Bacalan. Deux classes
de l’école Achard ont créé un petit film sur la solidarité avec les personnes
âgées
Un
film intergénérationnel

L’intergénération : les élèves de l’école Achard connaissent bien
ce mot puisque deux maîtresses, Isabelle Dauba en CP-CM1 et Stella Pollo en
CE1-CE2, en ont fait leur fil rouge pédagogique depuis des années. « Nous
souhaitons mettre en valeur le respect des personnes âgées et la solidarité, annonce Stella Pollo. De plus, grâce à la proximité
de la Résidence des Personnes Agées située juste en face de notre école, le
contact est facilité. » Les enfants ont à plusieurs reprises rencontré les
anciens, leurs voisins. Dernièrement, ils ont même collaboré étroitement à la
réalisation d’un film dans lequel, jeunes et personnes âgées étaient acteurs.
Cette année,
le thème était identique, mais la démarche différente. « Après avoir
rencontré les personnes âgées et participé avec elles aux activités de sport
adapté, continue Stella Pollo, nous avons décidé avec Isabelle Dauba de réaliser
un film d’animation. » Comme point de départ à cette réalisation, une
chanson. Il aura fallu une semaine de tournage, par petits groupes, avec la
participation des enfants des deux classes qui ont travaillé à la manipulation
des personnages en pâte à modeler, comme dans Wallace et Gromit ou Chicken Run.
« C’était
un travail important, souligne Stella Pollo, nous avons effectué des
corrections grâce au professeur de sport adapté de la maison de
retraite. L’équilibre se joue à tout âge, pour développer des habiletés
motrices ou préserver l’autonomie. Dans
l’éducation à la santé, la notion d’équilibre est équivalente à celle de
prévention des risques de chute. » Lorsque la chute survient, comme dans
le film, « se relever est aussi un apprentissage ».
72 secondes :
la durée de ce film d’animation peut paraître très courte. Pourtant, sur une
bande son excellente, tout est évoqué par l’image.

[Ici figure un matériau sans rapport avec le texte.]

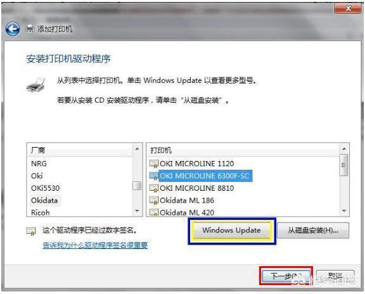Click the manufacturer list scroll-up arrow

tap(137, 149)
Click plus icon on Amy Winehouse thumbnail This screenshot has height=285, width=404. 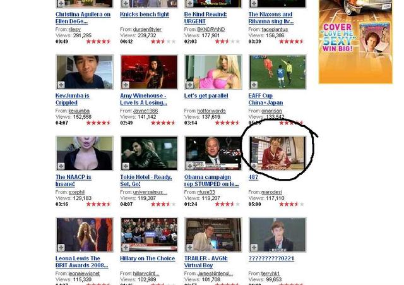(125, 85)
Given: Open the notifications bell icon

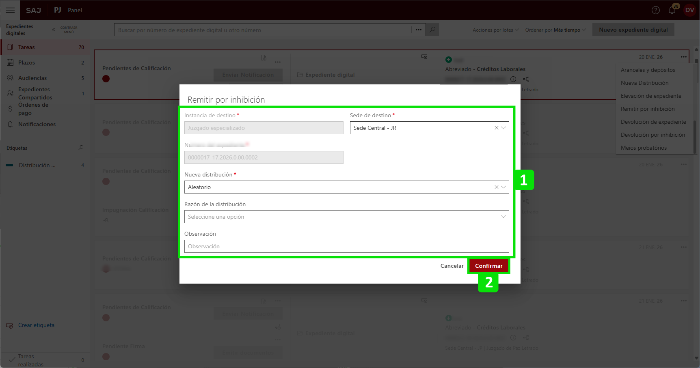Looking at the screenshot, I should tap(672, 10).
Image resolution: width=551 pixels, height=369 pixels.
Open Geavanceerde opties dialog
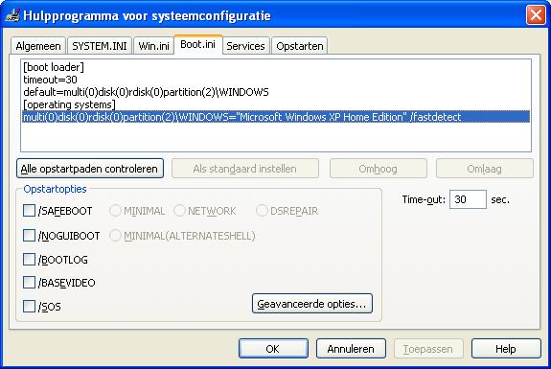click(312, 304)
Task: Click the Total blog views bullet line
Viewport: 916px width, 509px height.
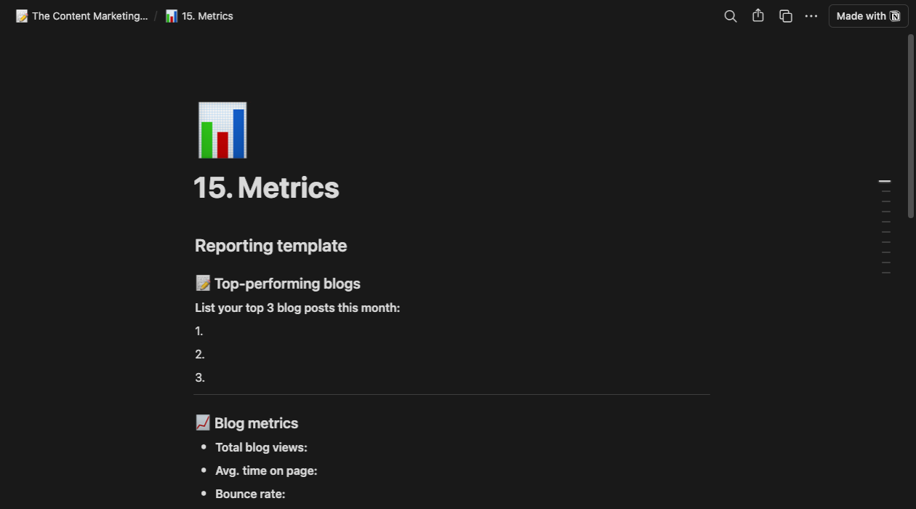Action: (x=261, y=447)
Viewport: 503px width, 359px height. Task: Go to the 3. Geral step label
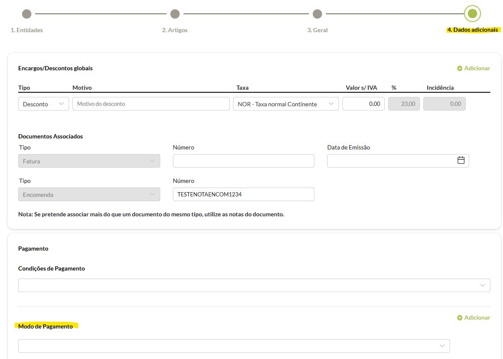click(x=317, y=30)
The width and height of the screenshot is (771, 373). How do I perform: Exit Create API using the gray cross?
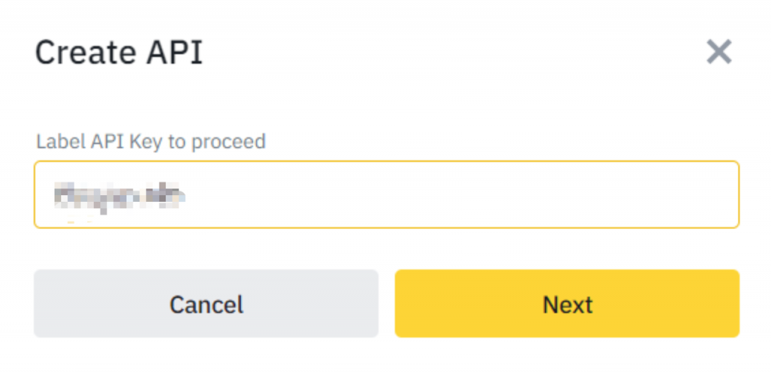(x=718, y=52)
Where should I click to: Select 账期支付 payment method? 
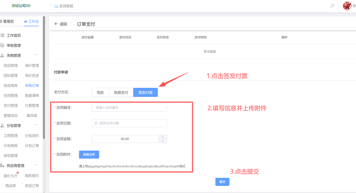[x=121, y=93]
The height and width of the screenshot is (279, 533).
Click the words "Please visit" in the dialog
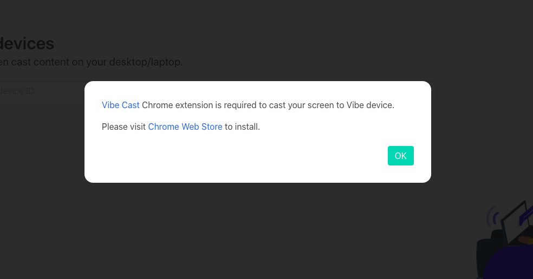124,127
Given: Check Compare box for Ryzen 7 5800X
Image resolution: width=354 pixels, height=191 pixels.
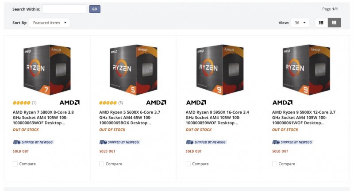Looking at the screenshot, I should coord(15,164).
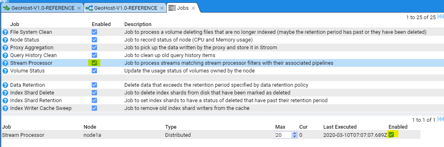Jump to first page in jobs list
The image size is (444, 147).
(441, 17)
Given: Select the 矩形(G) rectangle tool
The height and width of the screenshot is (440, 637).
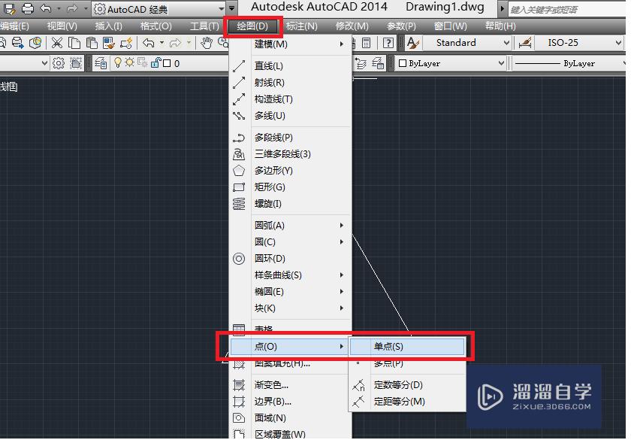Looking at the screenshot, I should tap(270, 187).
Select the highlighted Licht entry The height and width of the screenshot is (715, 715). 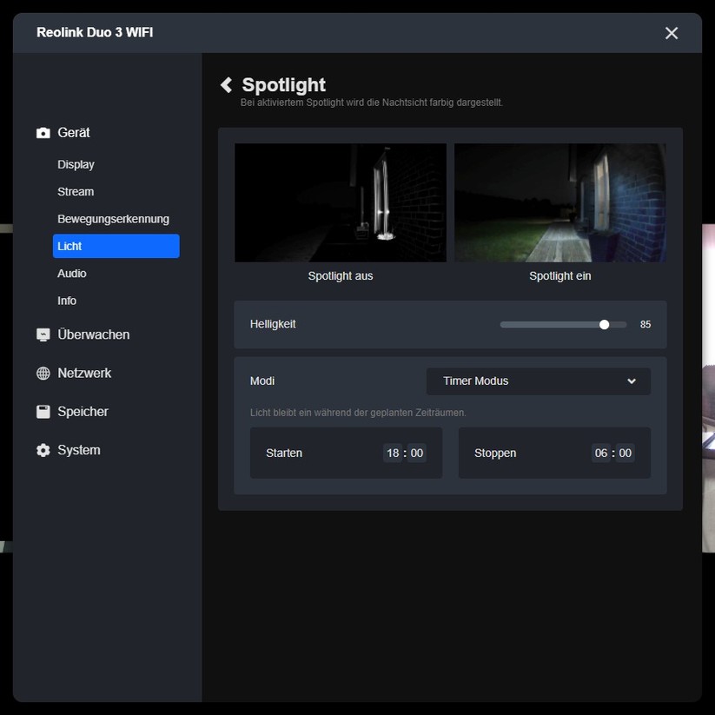116,246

De l’accident, avec la chute
d’une grand-mère, à l’aide d’un jeune garçon qui, après l’avoir relevée et
ramassé le contenu de son panier, la raccompagne chez elle. L’association Marlou
Films, de Floirac, a fait preuve, selon les maîtresses, « d’une infinie
patience pour initier les enfants aux secrets du tournage d’un film
d’animation en apportant leurs compétences et leur savoir-faire dans cette
belle aventure du cinéma ». Toute la partie technique, du tournage à la
finalisation en passant par le montage, a été prise en charge par les Marlous.
Une
exposition.
Un projet
citoyen sur Bacalan, comme celui-ci, a de très fortes chances d’être soutenu
par l’Amicale Laïque de Bacalan, une association présente dans toutes les
activités scolaires et périscolaires du quartier. En plus de son aide
financière sur ce projet, l’Amicale Laïque abrite actuellement dans ses locaux une
exposition qui permet de découvrir en avant-première le film réalisé cette
année, nommé « Panier renversé » ainsi que le décor et ses
personnages. De plus, d’autres personnages et décors des précédents films des
Marlous sont exposés pour le plus grand bonheur des enfants et adolescents du
quartier.
Un « musée »
des films d’animation est proposé à la manipulation avec des thaumatropes ou
roues à miracles, créés en 1825, qui associent deux dessins, comme un oiseau et
une cage. En 1832, on découvre le phénakistiscope, sorte de toupie avec miroir
qui permet de voir une réelle animation, avant le zootrope, datant de 1834,
cylindre percé de fentes qui permet à différentes personnes de suivre une
animation. Les folioscopes ou flip-books, sont apparus en 1868. Ils permettent,
en feuilletant un petit livre, de reconstituer une petite histoire en donnant
l’illusion du mouvement.
Marlous
films propose quatre panneaux sur les films d’animation. « Nous produisons
des films d’animation à partir d’objets, de fruits et légumes, de papiers pliés.
Nous avons ainsi réalisé plusieurs séries comme Soupe Opéra, les animaux des
quatre saisons, Poubelles, Zanimodingos ou Mise en plis qui ont été diffusés
sur les télévisions du monde entier et nous avons reçu quelques prix dans des
festivals internationaux dont celui d’Annecy en 1999. Ce que le public
n’imagine souvent pas, c’est le temps passé à faire un film d’animation :
avec une petite équipe, nous tournons au mieux une minute d’animation par
semaine, sans compter bien évidemment toutes les phases d’écriture des
scénarii, les storyboards, la fabrication des personnages et décors, le montage
et la sonorisation. »
Un dernier mot
des maîtresses concernant la solidarité: « Ce sont vos enfants, au
cœur généreux, qui par leur enthousiasme et leur vitalité donnent tout
particulièrement ici de la vie aux années ».